Comment 7 Björn Michaelsen 2012-12-17 16:55:37 UTC
^^ Miklas: Can you comment?
Comment 8 Not Assigned 2012-12-17 17:18:47 UTC
Miklos Vajna committed a patch related to this issue.
It has been pushed to "libreoffice-3-6":

http://cgit.freedesktop.org/libreoffice/core/commit/?id=1a776160ba9abde53bbebce6fdd2cb264a800c2f&g=libreoffice-3-6

fdo#52477 n#789482 DOCX: export track change data after w:hyperlink


It will be available in LibreOffice 3.6.5.

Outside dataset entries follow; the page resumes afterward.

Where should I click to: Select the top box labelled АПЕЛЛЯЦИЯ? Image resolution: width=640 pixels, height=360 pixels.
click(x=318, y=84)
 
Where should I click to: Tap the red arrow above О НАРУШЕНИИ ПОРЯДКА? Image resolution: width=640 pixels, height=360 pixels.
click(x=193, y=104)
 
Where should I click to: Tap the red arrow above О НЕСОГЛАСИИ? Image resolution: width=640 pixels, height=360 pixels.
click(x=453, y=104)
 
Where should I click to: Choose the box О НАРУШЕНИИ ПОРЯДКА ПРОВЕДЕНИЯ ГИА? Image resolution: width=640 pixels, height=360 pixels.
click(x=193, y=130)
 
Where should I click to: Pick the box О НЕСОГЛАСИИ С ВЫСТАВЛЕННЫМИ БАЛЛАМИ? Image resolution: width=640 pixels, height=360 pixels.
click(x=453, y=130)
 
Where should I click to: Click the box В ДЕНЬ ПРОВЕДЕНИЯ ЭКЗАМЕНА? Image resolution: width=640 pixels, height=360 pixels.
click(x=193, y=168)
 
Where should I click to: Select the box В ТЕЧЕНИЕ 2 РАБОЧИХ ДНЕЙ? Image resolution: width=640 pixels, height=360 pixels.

The patch should be included in the daily builds available at
http://dev-builds.libreoffice.org/daily/ in the next 24-48 hours. More
information about daily builds can be found at:
http://wiki.documentfoundation.org/Testing_Daily_Builds
Affected users are encouraged to test the fix and report feedback.